***** TEXT SECTION *****

You would need the Lightning to USB adapter, something very very few people have, and the drive must not draw more than 100mA or somehow figure out how to power the drive separately. And then go into the Files app to navigate the drive. So it's certainly possible, but it's a bit above the level of most people, especially those who like things that "just work."


----------



## PNWmisty (Aug 19, 2017)

JWardell said:


> You would need the Lightning to USB adapter, something very very few people have, and the drive must not draw more than 100mA or somehow figure out how to power the drive separately. And then go into the Files app to navigate the drive. So it's certainly possible, but it's a bit above the level of most people, especially those who like things that "just work."


I see. I think that might explain why there were so many people who thought an Apple Car was a good idea (increase the size of their Apple ecosystem). Before I couldn't understand the number of people that thought Apple had the engineering chops to build a good EV. People under-estimate what goes into designing and producing a practical, cost-effective, safe, legal motor vehicle at breakeven or better.

***** RECORDED INFORMATION *****

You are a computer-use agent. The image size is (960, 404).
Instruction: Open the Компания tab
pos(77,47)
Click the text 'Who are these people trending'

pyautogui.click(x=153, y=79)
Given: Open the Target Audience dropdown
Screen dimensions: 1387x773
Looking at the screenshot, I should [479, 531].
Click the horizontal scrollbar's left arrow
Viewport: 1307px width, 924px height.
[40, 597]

*****

# [PROBLEM REQUIREMENTS]
Extend the forum thread about USB drives on Apple devices and the prospect of an Apple Car, picking up after its final sentence.

# [RESULT]
Our Samsung T5 SSD's are rated at .38 watts idle and a whopping 3.43 watts peak draw. And I notice USB 2.0 is only rated to provide 2.5 Watts. Since they have been working without issue in our 2018 Model 3's, I'm guessing they were equipped with USB 3.0 ports (rated at 4.5 watts). I didn't even consider power consumption before I plugged them in.


----------



## lance.bailey (Apr 1, 2019)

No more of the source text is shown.